_What to do_. Convert the material from the line containing "The image size is (516, 387)." up to and including the line containing "Action: coord(34,240)" into a Markdown table with the columns Row and Text. Give each non-blank line its own numbered row.

_Recorded information_.
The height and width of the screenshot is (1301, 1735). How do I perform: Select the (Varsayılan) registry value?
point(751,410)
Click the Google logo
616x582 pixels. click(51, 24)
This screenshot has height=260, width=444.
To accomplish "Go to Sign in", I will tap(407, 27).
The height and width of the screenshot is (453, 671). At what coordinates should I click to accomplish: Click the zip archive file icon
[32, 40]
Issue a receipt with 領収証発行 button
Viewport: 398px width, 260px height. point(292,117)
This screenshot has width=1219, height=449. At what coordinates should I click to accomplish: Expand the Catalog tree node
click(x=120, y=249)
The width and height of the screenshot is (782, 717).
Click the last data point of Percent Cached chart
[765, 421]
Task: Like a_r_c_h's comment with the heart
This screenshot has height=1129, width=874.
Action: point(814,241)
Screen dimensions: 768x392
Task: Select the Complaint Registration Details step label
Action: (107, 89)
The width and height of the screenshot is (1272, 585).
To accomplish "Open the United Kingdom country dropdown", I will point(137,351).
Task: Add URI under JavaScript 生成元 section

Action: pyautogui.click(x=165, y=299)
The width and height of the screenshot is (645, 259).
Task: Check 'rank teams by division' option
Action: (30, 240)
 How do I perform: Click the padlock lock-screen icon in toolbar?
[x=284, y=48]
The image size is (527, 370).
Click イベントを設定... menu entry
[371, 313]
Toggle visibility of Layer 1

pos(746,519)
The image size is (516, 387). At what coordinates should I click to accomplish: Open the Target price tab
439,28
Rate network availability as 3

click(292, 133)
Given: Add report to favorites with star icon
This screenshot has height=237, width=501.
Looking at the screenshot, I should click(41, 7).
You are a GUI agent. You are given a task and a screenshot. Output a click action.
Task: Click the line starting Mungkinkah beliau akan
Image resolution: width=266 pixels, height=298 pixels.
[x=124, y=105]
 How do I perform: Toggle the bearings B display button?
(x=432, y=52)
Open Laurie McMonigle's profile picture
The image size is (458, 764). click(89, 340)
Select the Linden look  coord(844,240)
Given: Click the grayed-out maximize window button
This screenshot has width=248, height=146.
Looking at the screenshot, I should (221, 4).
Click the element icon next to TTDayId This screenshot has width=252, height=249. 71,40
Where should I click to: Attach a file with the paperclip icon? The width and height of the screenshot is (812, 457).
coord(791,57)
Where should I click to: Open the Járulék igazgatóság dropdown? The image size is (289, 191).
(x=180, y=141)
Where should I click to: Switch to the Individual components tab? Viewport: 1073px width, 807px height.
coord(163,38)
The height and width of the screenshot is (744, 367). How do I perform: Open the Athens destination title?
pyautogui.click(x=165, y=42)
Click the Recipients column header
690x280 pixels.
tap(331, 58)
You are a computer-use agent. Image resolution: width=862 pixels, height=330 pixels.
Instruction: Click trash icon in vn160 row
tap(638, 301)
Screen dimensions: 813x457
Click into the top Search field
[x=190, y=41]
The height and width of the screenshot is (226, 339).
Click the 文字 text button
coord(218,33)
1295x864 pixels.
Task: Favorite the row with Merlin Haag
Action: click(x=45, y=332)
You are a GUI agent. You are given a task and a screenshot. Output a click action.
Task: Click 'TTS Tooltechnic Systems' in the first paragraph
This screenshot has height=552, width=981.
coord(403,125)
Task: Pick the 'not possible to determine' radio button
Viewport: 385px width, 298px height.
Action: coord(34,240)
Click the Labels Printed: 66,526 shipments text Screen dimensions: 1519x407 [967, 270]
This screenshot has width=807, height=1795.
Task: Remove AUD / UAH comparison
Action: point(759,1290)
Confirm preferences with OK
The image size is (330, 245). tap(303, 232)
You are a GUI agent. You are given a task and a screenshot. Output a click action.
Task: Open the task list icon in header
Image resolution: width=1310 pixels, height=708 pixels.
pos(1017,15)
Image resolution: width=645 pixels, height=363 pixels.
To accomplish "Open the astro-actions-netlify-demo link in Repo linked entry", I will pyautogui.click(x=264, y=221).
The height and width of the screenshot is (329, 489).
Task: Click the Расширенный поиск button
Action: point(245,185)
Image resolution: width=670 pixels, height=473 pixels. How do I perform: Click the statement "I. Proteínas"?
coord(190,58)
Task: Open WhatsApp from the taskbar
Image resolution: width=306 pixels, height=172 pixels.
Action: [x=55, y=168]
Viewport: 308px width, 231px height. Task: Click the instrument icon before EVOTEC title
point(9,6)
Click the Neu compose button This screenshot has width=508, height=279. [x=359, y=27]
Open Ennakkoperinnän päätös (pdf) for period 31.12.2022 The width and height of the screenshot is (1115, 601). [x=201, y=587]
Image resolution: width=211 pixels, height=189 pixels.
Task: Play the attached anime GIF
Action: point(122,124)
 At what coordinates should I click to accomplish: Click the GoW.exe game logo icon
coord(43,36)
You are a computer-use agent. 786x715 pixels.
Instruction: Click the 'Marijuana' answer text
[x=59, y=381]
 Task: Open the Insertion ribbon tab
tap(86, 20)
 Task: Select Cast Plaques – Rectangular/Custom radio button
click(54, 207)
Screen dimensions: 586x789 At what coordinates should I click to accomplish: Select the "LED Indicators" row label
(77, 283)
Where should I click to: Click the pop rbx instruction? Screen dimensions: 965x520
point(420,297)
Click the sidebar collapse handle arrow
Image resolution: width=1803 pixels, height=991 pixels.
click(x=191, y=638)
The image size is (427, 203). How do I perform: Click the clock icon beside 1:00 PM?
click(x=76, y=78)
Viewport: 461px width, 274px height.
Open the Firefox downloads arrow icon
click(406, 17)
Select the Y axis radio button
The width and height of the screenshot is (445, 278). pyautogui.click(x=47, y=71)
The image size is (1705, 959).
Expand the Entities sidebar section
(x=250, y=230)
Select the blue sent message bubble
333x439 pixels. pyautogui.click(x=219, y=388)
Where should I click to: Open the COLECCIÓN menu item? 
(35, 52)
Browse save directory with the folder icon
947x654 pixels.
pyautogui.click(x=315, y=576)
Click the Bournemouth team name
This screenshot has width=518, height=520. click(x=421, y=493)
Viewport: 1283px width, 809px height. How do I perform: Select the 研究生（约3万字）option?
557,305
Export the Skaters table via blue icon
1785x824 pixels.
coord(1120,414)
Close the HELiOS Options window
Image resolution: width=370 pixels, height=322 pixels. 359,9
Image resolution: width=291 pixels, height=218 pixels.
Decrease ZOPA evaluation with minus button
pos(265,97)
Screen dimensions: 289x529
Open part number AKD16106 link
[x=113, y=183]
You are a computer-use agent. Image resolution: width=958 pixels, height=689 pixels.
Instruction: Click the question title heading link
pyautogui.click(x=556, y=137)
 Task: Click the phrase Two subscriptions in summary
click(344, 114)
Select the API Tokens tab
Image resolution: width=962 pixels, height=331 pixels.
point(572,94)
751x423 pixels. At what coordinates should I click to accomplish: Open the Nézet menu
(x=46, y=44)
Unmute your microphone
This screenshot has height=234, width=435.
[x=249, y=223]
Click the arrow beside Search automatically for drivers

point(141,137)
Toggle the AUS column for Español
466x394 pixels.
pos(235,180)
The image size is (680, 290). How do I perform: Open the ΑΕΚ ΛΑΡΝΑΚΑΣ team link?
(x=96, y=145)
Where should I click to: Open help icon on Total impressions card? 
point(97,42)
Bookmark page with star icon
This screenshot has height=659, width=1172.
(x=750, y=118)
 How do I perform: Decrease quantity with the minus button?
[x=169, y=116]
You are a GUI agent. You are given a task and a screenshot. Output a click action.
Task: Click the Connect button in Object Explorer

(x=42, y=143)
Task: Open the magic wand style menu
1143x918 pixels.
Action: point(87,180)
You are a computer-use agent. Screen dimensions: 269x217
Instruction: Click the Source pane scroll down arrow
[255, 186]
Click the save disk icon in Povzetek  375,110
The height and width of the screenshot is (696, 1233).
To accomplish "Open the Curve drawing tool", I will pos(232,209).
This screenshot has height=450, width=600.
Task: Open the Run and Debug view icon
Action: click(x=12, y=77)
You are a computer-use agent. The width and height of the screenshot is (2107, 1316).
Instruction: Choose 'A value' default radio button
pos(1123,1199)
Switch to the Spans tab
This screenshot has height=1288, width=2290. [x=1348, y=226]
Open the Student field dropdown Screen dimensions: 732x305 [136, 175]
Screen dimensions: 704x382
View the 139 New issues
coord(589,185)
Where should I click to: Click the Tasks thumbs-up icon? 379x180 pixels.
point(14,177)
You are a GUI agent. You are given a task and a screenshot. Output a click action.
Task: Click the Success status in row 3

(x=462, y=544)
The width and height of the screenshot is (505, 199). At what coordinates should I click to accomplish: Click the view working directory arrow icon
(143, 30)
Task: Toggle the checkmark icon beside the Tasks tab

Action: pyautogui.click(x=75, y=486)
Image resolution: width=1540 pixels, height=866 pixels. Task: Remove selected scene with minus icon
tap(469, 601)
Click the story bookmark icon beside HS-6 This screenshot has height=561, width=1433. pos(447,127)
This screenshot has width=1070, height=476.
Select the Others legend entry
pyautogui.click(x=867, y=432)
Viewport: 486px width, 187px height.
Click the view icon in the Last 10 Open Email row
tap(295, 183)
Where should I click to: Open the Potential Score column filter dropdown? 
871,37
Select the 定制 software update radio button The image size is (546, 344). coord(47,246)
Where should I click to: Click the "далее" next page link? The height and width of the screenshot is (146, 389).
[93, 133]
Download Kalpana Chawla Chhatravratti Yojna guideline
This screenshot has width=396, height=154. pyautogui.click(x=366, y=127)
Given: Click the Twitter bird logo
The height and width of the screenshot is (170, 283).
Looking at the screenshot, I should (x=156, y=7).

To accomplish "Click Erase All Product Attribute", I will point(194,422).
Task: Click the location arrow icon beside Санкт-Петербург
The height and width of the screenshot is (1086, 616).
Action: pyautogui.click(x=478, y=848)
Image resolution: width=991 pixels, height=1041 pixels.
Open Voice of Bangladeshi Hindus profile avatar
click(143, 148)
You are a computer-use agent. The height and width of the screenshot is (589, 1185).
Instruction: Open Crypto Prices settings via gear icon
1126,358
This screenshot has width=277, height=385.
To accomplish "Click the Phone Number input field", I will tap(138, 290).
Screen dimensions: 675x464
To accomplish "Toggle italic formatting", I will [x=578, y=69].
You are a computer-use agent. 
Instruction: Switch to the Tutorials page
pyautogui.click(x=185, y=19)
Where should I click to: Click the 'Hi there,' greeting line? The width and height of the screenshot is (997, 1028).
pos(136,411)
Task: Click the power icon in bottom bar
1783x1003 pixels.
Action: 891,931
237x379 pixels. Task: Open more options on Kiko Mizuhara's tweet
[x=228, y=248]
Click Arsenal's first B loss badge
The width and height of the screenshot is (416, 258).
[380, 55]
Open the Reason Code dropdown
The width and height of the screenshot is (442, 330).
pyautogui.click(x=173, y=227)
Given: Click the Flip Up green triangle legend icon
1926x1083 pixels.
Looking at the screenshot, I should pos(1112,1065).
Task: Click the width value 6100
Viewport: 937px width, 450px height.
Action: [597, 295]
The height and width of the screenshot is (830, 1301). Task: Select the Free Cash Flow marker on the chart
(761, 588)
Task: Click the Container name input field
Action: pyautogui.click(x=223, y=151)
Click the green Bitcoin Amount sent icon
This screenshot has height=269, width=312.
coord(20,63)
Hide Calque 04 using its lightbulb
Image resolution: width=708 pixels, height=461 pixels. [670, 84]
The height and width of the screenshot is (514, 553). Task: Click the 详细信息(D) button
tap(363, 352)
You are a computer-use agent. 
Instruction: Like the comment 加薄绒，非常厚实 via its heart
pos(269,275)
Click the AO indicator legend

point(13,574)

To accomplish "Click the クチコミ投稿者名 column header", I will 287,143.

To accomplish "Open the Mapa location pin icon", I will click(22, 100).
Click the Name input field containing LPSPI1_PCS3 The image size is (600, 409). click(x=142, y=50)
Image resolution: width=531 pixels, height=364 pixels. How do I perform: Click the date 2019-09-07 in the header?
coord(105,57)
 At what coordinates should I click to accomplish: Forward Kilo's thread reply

_Correct result_.
| Row | Text |
|---|---|
| 1 | The image size is (516, 387). At what coordinates should I click to accomplish: Open the Target price tab |
| 2 | 439,28 |
| 3 | Rate network availability as 3 |
| 4 | click(292, 133) |
| 5 | Given: Add report to favorites with star icon |
| 6 | This screenshot has height=237, width=501. |
| 7 | Looking at the screenshot, I should click(41, 7). |
| 8 | You are a GUI agent. You are given a task and a screenshot. Output a click action. |
| 9 | Task: Click the line starting Mungkinkah beliau akan |
| 10 | Image resolution: width=266 pixels, height=298 pixels. |
| 11 | [x=124, y=105] |
| 12 |  How do I perform: Toggle the bearings B display button? |
| 13 | (x=432, y=52) |
| 14 | Open Laurie McMonigle's profile picture |
| 15 | The image size is (458, 764). click(89, 340) |
| 16 | Select the Linden look  coord(844,240) |
| 17 | Given: Click the grayed-out maximize window button |
| 18 | This screenshot has width=248, height=146. |
| 19 | Looking at the screenshot, I should (221, 4). |
| 20 | Click the element icon next to TTDayId This screenshot has width=252, height=249. 71,40 |
| 21 | Where should I click to: Attach a file with the paperclip icon? The width and height of the screenshot is (812, 457). |
| 22 | coord(791,57) |
| 23 | Where should I click to: Open the Járulék igazgatóság dropdown? The image size is (289, 191). |
| 24 | (x=180, y=141) |
| 25 | Where should I click to: Switch to the Individual components tab? Viewport: 1073px width, 807px height. |
| 26 | coord(163,38) |
| 27 | The height and width of the screenshot is (744, 367). How do I perform: Open the Athens destination title? |
| 28 | pyautogui.click(x=165, y=42) |
| 29 | Click the Recipients column header |
| 30 | 690x280 pixels. |
| 31 | tap(331, 58) |
| 32 | You are a computer-use agent. Image resolution: width=862 pixels, height=330 pixels. |
| 33 | Instruction: Click trash icon in vn160 row |
| 34 | tap(638, 301) |
| 35 | Screen dimensions: 813x457 |
| 36 | Click into the top Search field |
| 37 | [x=190, y=41] |
| 38 | The height and width of the screenshot is (226, 339). |
| 39 | Click the 文字 text button |
| 40 | coord(218,33) |
| 41 | 1295x864 pixels. |
| 42 | Task: Favorite the row with Merlin Haag |
| 43 | Action: click(x=45, y=332) |
| 44 | You are a GUI agent. You are given a task and a screenshot. Output a click action. |
| 45 | Task: Click 'TTS Tooltechnic Systems' in the first paragraph |
| 46 | This screenshot has height=552, width=981. |
| 47 | coord(403,125) |
| 48 | Task: Pick the 'not possible to determine' radio button |
| 49 | Viewport: 385px width, 298px height. |
| 50 | Action: coord(34,240) |